Please reproduce the lines below word for word, including every line among them.

★ ★ ★ ★ ★ ★ ★

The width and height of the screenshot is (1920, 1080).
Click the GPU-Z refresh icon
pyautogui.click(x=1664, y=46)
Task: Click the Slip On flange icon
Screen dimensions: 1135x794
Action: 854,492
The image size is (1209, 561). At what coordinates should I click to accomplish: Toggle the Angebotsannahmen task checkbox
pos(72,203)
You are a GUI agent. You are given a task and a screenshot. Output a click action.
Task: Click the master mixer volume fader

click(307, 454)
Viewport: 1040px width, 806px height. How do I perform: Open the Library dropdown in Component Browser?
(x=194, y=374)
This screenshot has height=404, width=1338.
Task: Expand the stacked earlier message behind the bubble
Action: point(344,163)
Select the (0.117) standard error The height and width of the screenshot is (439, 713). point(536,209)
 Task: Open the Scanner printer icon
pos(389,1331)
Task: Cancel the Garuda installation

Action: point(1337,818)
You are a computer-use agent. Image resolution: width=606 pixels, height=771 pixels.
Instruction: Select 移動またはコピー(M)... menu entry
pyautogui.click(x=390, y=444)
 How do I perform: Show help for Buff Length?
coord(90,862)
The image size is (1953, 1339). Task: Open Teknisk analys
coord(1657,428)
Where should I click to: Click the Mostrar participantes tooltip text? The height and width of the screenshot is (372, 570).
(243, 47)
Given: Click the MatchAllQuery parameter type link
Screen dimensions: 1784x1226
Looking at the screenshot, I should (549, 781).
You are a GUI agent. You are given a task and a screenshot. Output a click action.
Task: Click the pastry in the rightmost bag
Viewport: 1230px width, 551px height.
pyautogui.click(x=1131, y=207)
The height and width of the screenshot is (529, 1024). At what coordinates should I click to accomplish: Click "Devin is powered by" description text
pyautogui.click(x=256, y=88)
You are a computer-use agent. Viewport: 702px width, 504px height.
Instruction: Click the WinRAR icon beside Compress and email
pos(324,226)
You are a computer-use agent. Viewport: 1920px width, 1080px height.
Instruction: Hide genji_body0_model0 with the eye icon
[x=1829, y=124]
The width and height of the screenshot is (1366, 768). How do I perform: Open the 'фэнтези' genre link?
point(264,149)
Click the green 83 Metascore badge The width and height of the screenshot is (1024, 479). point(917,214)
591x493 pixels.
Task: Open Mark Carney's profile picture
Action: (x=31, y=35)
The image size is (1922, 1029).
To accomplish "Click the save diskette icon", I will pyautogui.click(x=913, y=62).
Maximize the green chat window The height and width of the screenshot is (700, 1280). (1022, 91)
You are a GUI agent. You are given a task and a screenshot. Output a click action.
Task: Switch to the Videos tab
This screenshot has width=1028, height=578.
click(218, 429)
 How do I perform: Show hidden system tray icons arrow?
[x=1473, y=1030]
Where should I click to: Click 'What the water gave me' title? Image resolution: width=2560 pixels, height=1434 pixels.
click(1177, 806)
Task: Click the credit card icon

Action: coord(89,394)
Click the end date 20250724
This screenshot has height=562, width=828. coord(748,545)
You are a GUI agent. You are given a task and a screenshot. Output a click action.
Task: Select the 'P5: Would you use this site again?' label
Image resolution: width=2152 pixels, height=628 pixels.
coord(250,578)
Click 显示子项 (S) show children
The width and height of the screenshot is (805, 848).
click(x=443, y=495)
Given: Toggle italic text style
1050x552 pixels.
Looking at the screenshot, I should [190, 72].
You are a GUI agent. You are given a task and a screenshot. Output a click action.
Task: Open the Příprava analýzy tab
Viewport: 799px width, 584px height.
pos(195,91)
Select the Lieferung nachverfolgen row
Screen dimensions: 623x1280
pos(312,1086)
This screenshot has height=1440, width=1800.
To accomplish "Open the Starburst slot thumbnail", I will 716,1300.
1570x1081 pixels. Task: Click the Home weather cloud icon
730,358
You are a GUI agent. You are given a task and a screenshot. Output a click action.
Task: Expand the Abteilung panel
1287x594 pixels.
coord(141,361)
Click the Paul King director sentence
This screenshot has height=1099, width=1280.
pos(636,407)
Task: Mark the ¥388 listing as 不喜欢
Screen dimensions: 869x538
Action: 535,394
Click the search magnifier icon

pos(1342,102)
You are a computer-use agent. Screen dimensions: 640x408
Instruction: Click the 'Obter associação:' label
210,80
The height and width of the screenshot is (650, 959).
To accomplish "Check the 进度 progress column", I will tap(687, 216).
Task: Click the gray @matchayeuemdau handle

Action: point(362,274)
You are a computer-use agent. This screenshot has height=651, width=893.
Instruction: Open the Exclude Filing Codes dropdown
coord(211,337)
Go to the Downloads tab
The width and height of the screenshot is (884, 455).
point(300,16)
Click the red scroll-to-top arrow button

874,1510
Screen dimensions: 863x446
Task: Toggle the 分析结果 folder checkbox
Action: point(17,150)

★ ★ ★ ★ ★ ★ ★

## EXERCISE ANSWER
The width and height of the screenshot is (1920, 1080).
Click the GPU-Z refresh icon
pyautogui.click(x=1664, y=46)
Task: Click the Slip On flange icon
Screen dimensions: 1135x794
Action: 854,492
The image size is (1209, 561). At what coordinates should I click to accomplish: Toggle the Angebotsannahmen task checkbox
pos(72,203)
You are a GUI agent. You are given a task and a screenshot. Output a click action.
Task: Click the master mixer volume fader

click(307, 454)
Viewport: 1040px width, 806px height. How do I perform: Open the Library dropdown in Component Browser?
(x=194, y=374)
This screenshot has height=404, width=1338.
Task: Expand the stacked earlier message behind the bubble
Action: point(344,163)
Select the (0.117) standard error The height and width of the screenshot is (439, 713). point(536,209)
 Task: Open the Scanner printer icon
pos(389,1331)
Task: Cancel the Garuda installation

Action: point(1337,818)
You are a computer-use agent. Image resolution: width=606 pixels, height=771 pixels.
Instruction: Select 移動またはコピー(M)... menu entry
pyautogui.click(x=390, y=444)
 How do I perform: Show help for Buff Length?
coord(90,862)
The image size is (1953, 1339). Task: Open Teknisk analys
coord(1657,428)
Where should I click to: Click the Mostrar participantes tooltip text? The height and width of the screenshot is (372, 570).
(243, 47)
Given: Click the MatchAllQuery parameter type link
Screen dimensions: 1784x1226
Looking at the screenshot, I should (549, 781).
You are a GUI agent. You are given a task and a screenshot. Output a click action.
Task: Click the pastry in the rightmost bag
Viewport: 1230px width, 551px height.
pyautogui.click(x=1131, y=207)
The height and width of the screenshot is (529, 1024). At what coordinates should I click to accomplish: Click "Devin is powered by" description text
pyautogui.click(x=256, y=88)
You are a computer-use agent. Viewport: 702px width, 504px height.
Instruction: Click the WinRAR icon beside Compress and email
pos(324,226)
You are a computer-use agent. Viewport: 1920px width, 1080px height.
Instruction: Hide genji_body0_model0 with the eye icon
[x=1829, y=124]
The width and height of the screenshot is (1366, 768). How do I perform: Open the 'фэнтези' genre link?
point(264,149)
Click the green 83 Metascore badge The width and height of the screenshot is (1024, 479). point(917,214)
591x493 pixels.
Task: Open Mark Carney's profile picture
Action: (x=31, y=35)
The image size is (1922, 1029).
To accomplish "Click the save diskette icon", I will pyautogui.click(x=913, y=62).
Maximize the green chat window The height and width of the screenshot is (700, 1280). (1022, 91)
You are a GUI agent. You are given a task and a screenshot. Output a click action.
Task: Switch to the Videos tab
This screenshot has width=1028, height=578.
click(218, 429)
 How do I perform: Show hidden system tray icons arrow?
[x=1473, y=1030]
Where should I click to: Click 'What the water gave me' title? Image resolution: width=2560 pixels, height=1434 pixels.
click(1177, 806)
Task: Click the credit card icon

Action: coord(89,394)
Click the end date 20250724
This screenshot has height=562, width=828. coord(748,545)
You are a GUI agent. You are given a task and a screenshot. Output a click action.
Task: Select the 'P5: Would you use this site again?' label
Image resolution: width=2152 pixels, height=628 pixels.
coord(250,578)
Click 显示子项 (S) show children
The width and height of the screenshot is (805, 848).
click(x=443, y=495)
Given: Toggle italic text style
1050x552 pixels.
Looking at the screenshot, I should [190, 72].
You are a GUI agent. You are given a task and a screenshot. Output a click action.
Task: Open the Příprava analýzy tab
Viewport: 799px width, 584px height.
pos(195,91)
Select the Lieferung nachverfolgen row
Screen dimensions: 623x1280
pos(312,1086)
This screenshot has height=1440, width=1800.
To accomplish "Open the Starburst slot thumbnail", I will 716,1300.
1570x1081 pixels. Task: Click the Home weather cloud icon
730,358
You are a GUI agent. You are given a task and a screenshot. Output a click action.
Task: Expand the Abteilung panel
1287x594 pixels.
coord(141,361)
Click the Paul King director sentence
This screenshot has height=1099, width=1280.
pos(636,407)
Task: Mark the ¥388 listing as 不喜欢
Screen dimensions: 869x538
Action: 535,394
Click the search magnifier icon

pos(1342,102)
You are a computer-use agent. Screen dimensions: 640x408
Instruction: Click the 'Obter associação:' label
210,80
The height and width of the screenshot is (650, 959).
To accomplish "Check the 进度 progress column", I will tap(687, 216).
Task: Click the gray @matchayeuemdau handle

Action: point(362,274)
You are a computer-use agent. This screenshot has height=651, width=893.
Instruction: Open the Exclude Filing Codes dropdown
coord(211,337)
Go to the Downloads tab
The width and height of the screenshot is (884, 455).
point(300,16)
Click the red scroll-to-top arrow button

874,1510
Screen dimensions: 863x446
Task: Toggle the 分析结果 folder checkbox
Action: point(17,150)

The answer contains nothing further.